Getting young advertisers would take some doing. ABC would probably have to drop the price of those prime-time news spots to a quarter of their current fee. Even then it won't work. Maybe ABC will have to lower Gibson's salary to make ends meet.

Some younger-skewing advertisers might be convinced to part with some of their media dollars if the spots were efficient enough--in other words, cheap--or if networks could convince them that buying some older demos isn't so bad. Still, those advertisers would definitely need encouragement.

Network ad sales chiefs selling broadcast news would then have to plead the case to their bosses: "Would you mind if I didn't hit my sales goal this month--or for the next five years?" Is that okay with you, Anne Sweeney, Les Moonves, and Jeff Zucker?

You want younger news? Have a younger person on-air doing younger stories--or lose the standard White House/Washington D.C angle. No anchor should be behind a desk at a studio. Always have them in the field, where the news is. Older correspondents are fine. And perhaps add some unsteady camera activity. Get rid of the pretense--the formal opening, the talking heads, perhaps even some of the scripting.

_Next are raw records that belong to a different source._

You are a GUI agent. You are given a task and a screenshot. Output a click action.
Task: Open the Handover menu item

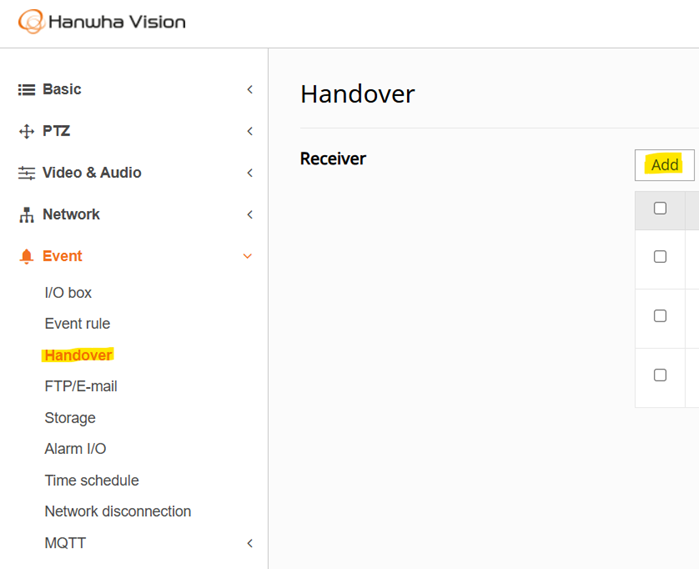click(78, 355)
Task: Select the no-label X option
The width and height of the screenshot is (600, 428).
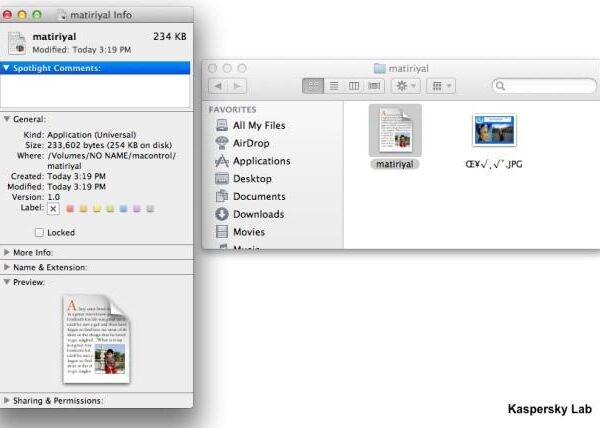Action: click(x=53, y=209)
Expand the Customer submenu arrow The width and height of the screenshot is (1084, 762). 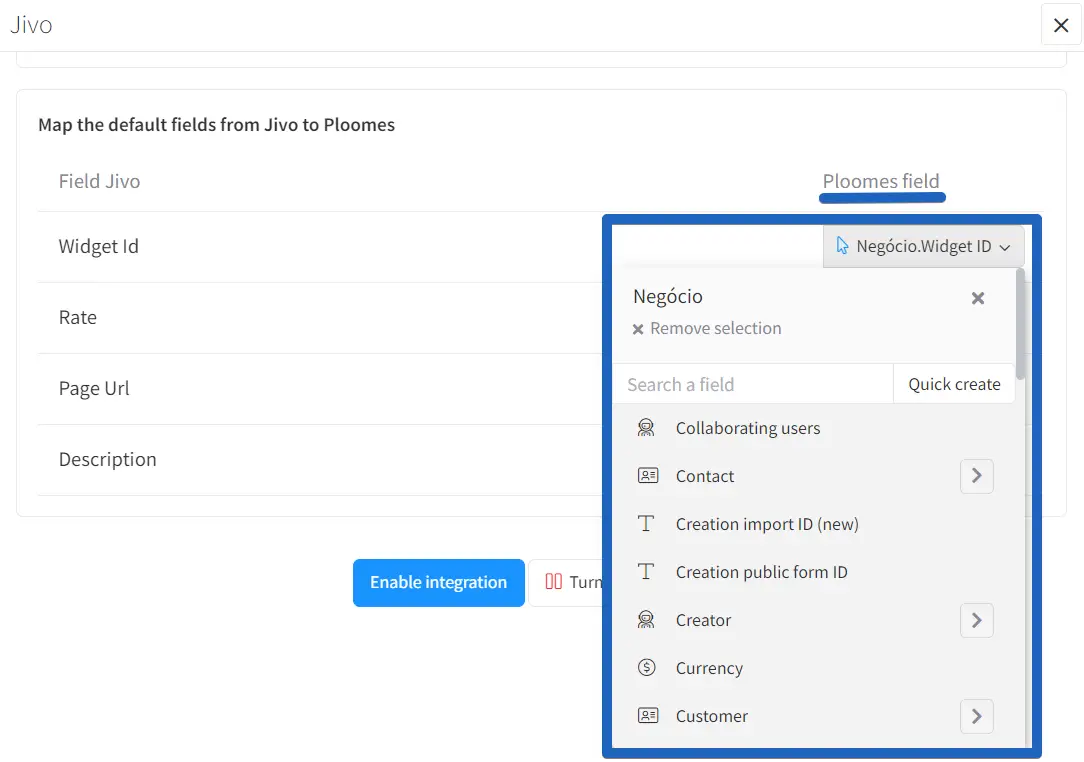tap(976, 716)
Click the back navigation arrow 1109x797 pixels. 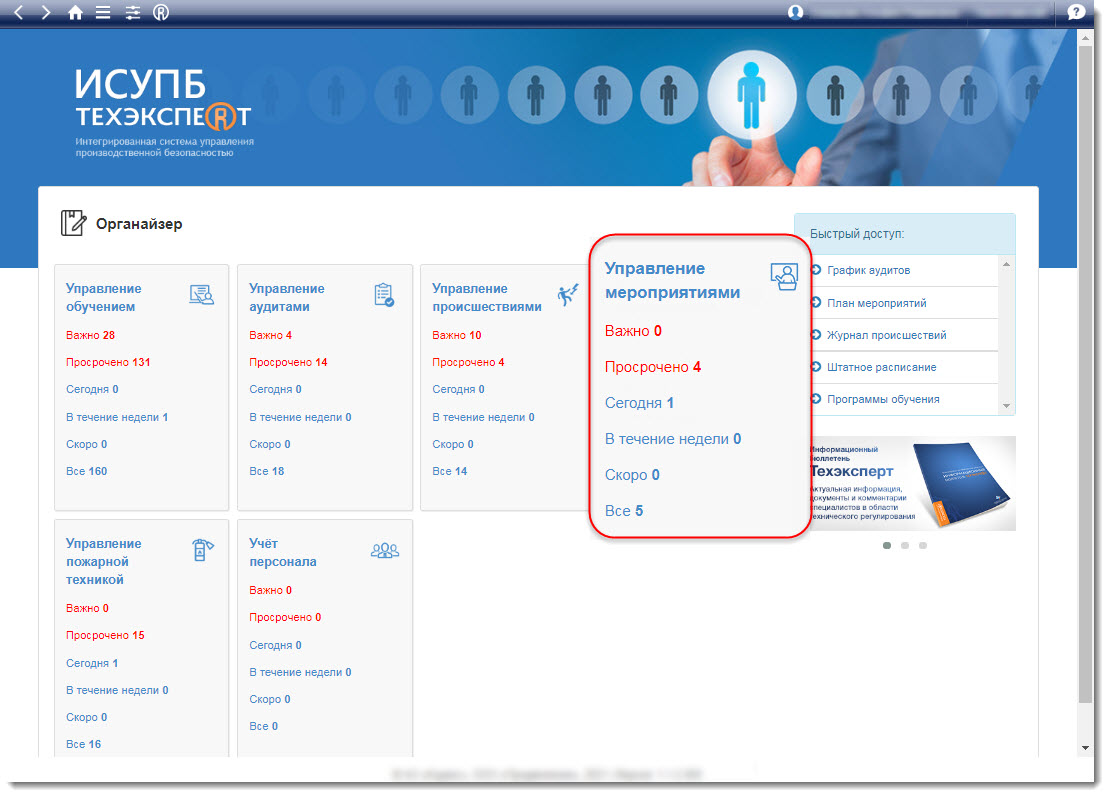[x=19, y=12]
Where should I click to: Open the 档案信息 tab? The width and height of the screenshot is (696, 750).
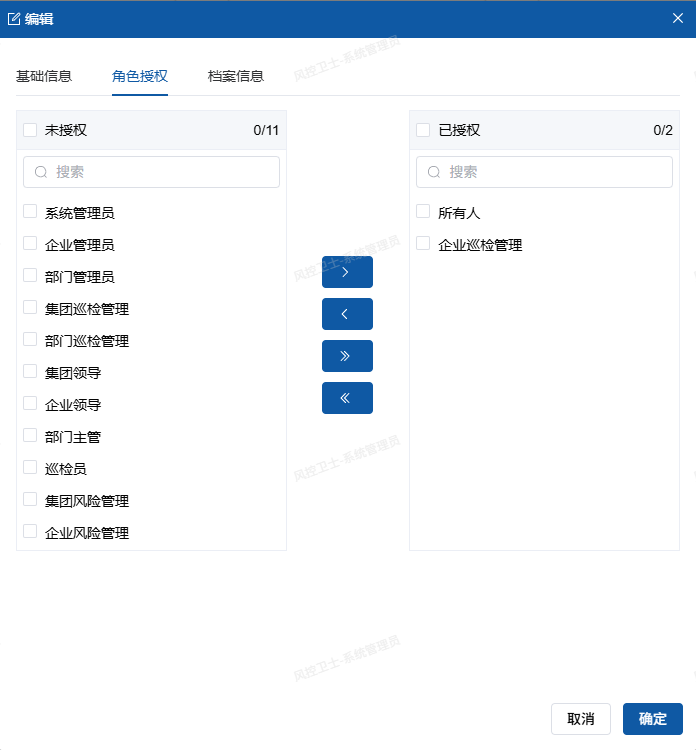[x=236, y=76]
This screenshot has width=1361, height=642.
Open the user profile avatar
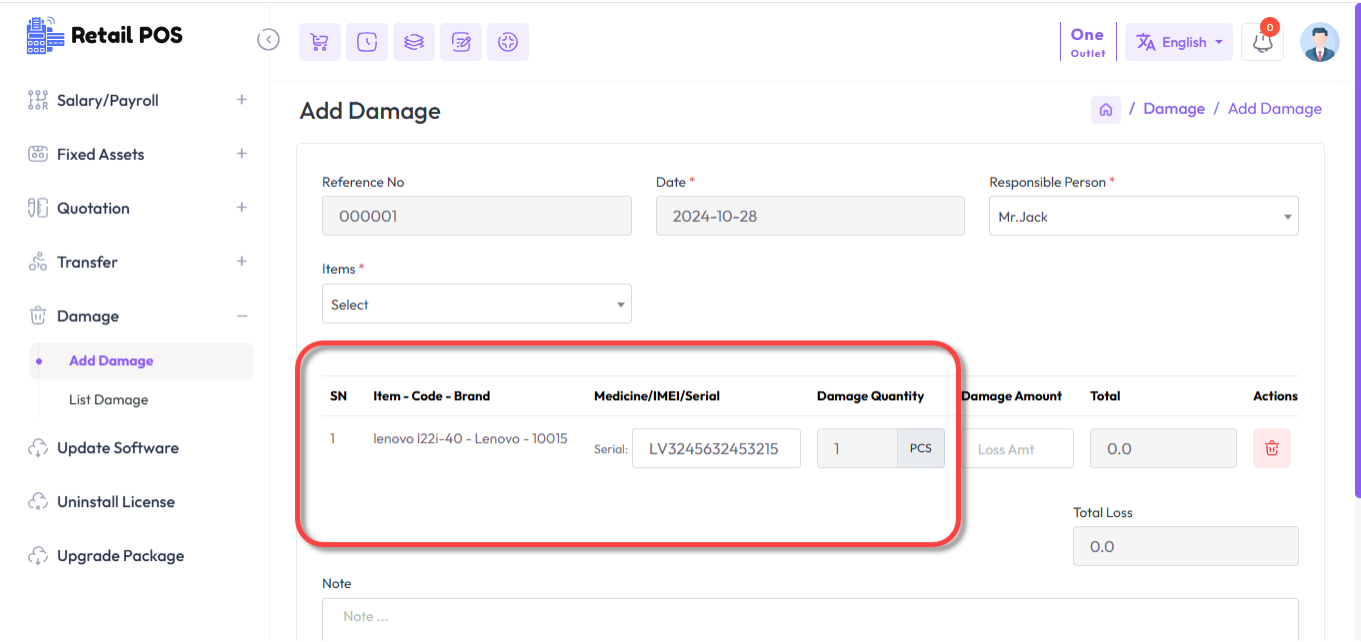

Imagine some 25-year-old sitting at home watching and saying "Cool." That 25-year-old may not have enough money to buy a car, should you be inclined to run that ad. But he might have enough for an iPod, a cool new cell phone service, or tickets for "Saw III."

Anything short of that and you'll be back with your 60-year-olds, looking at why North Korea has become a nuclear power and why they should buy Aleve.